(Text provided)

Edit this page on GitHub

Mapping genetic coordinates with the Bio.SeqUtils.Mapper module.

Contributed by Lenna X. Peterson

Mapping genetic locations between different coordinate systems is an essential part of much genomic analysis. This is a brief introduction to the SeqMapper module.

Note: This uses the coordinate mapper currently available on my branch. This in turn is a branch of Peter’s branch introducing CompoundLocations. It will not work with the old style of SeqFeature.

Configuration

The mapper and mapping positions store all positions in Python coordinates, i.e. 0-based. Many users are working with data that is 1-based, such as GenBank or HGVS. Each map position type has a “to_hgvs” and “to_genbank” method for easy conversion. It is also possible to set the default print representation of mapping positions to either of these formats:

from Bio.SeqUtils.Mapper import MapPosition


def use_genbank(self):
    return str(self.to_genbank())


MapPosition.__str__ = use_genbank

Mapping

The first step to using the mapper is to get the exons from a GenBank or similar file. The mapper will accept exons as a sequence of pairs, a SeqRecord with a CDS feature, or a CDS SeqFeature. The file used in this example is located in the Tests directory of the Biopython source code.

from Bio.SeqUtils.Mapper import CoordinateMapper
from Bio import SeqIO


def get_first_CDS(parser):
    for rec in parser:
        for feat in rec.features:
            if feat.type == "CDS" and len(feat.location.parts) > 1:
                return feat


exons = get_first_CDS(SeqIO.parse("GenBank/cor6_6.gb", "genbank"))
cm = CoordinateMapper(exons)

Once the mapper is constructed, its methods can be used to transform positions located within the given CDS. Note that attempting to transcribe and translate a genomic position that is not within CDS will raise an exception. Also note that printing the list will show the repr of the positions, which are in Python 0-based coordinates.

(End Text provided)
(Input data)

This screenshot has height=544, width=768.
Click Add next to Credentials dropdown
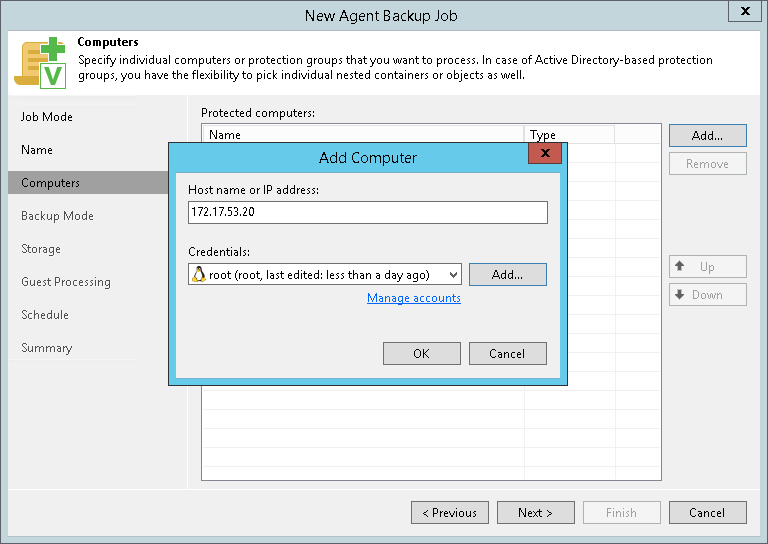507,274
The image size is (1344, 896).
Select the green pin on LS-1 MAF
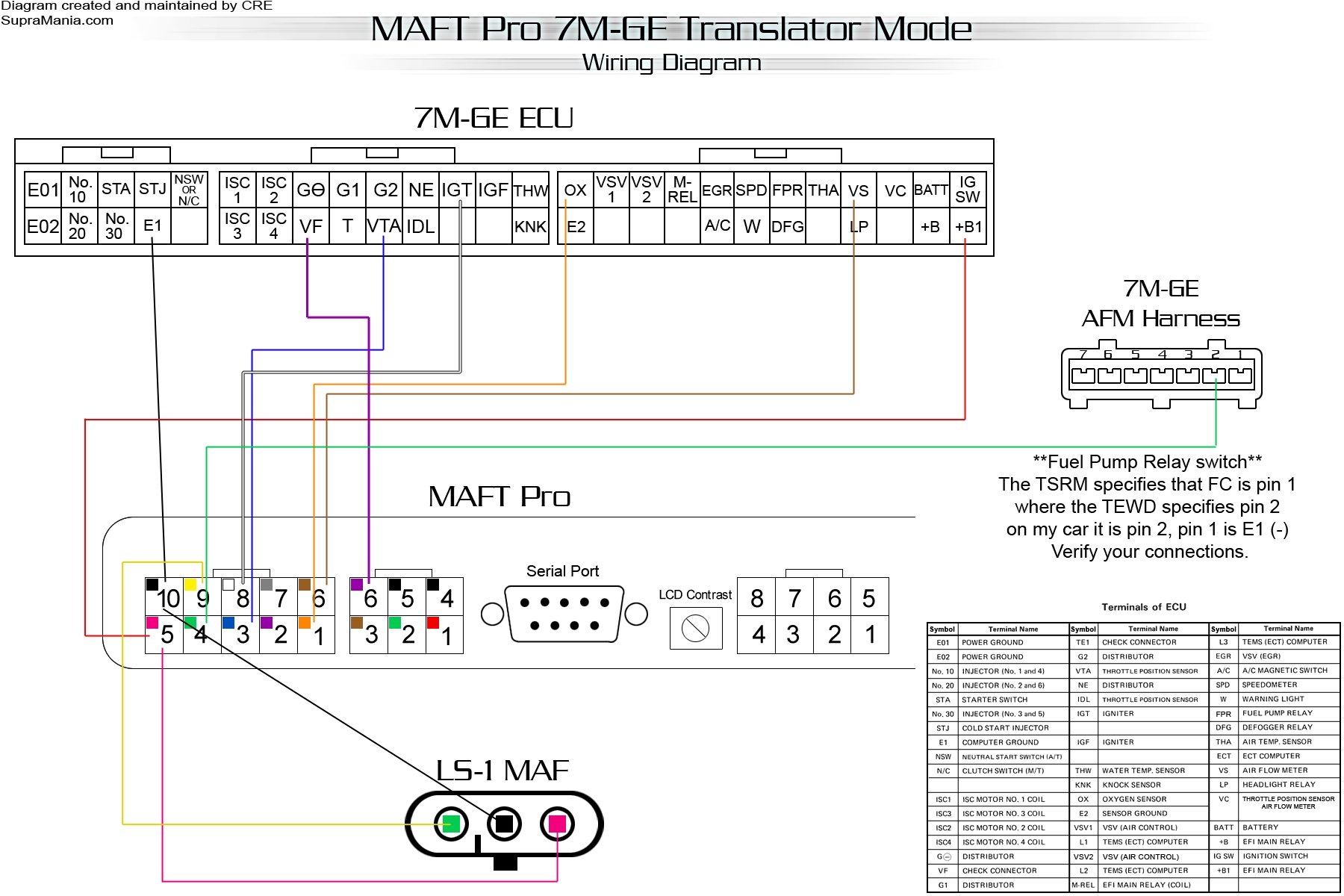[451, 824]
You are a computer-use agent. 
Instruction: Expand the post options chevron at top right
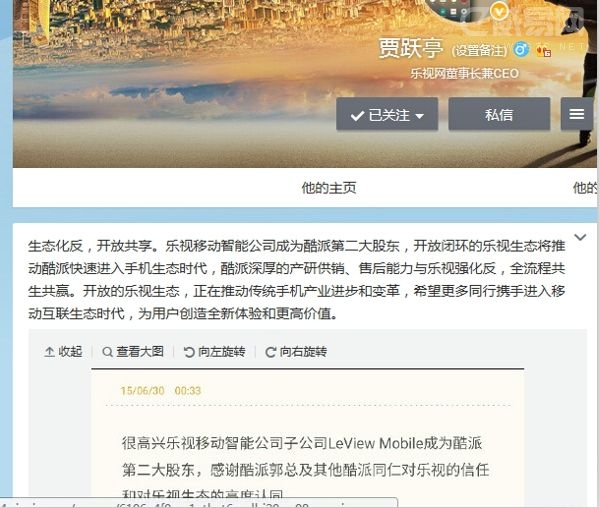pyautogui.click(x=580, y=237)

(End Input data)
(Input data)

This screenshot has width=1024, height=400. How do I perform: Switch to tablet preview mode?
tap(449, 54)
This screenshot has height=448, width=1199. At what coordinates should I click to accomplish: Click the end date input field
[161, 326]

(End Input data)

• Exercise instructions:
**a)** From the coordinate-mapping tutorial, list every form in which the mapper will accept exons.
**b)** Write the next part of the coordinate-mapping tutorial, continuing after its final sentence.

• Expected results:
**a)**
- A sequence of pairs
- A SeqRecord with a CDS feature
- A CDS SeqFeature

**b)**
sample_g_values = [50, 150, 250, 350, 450, 550, 650]

protein_positions = []
for raw_g_pos in sample_g_values:
    # EAFP method
    try:
        # Dialect argument converts g_pos from Genbank to Python coordinates
        p_pos = cm.g2p(raw_g_pos, dialect="genbank")
    except ValueError:
        p_pos = None
    protein_positions.append(p_pos)
print(protein_positions)

Here’s an example function that prints a table of the genomic, CDS, and protein coordinates given a coordinate mapper and a list of genomic values.

from Bio.SeqUtils.Mapper import GenomePosition


def gcp_table(mapper, g_list):
    """Print a table of genomic, CDS, and protein coordinates"""
    # Print header
    print("%4s | %6s | %2s" % ("g", "CDS", "p"))
    print("-" * 20)
    for g_pos in g_list:
        # Directly convert g_pos from Genbank to Python coordinates
        g_pos = GenomePosition.from_dialect("genbank", g_pos)
        c_pos = mapper.g2c(g_pos)
        # LBYL method:
        if c_pos.pos_type == "exon":
            p_pos = mapper.c2p(c_pos)
        else:
            p_pos = ""
        # Print formatted row
        print("%4s | %6s | %2s" % (g_pos, c_pos, p_pos))


gcp_table(cm, sample_g_values)

The code shown in this example may be downloaded here: https://gist.github.com/lennax/10600113 The example file used is located in the Tests directory of the Biopython source code.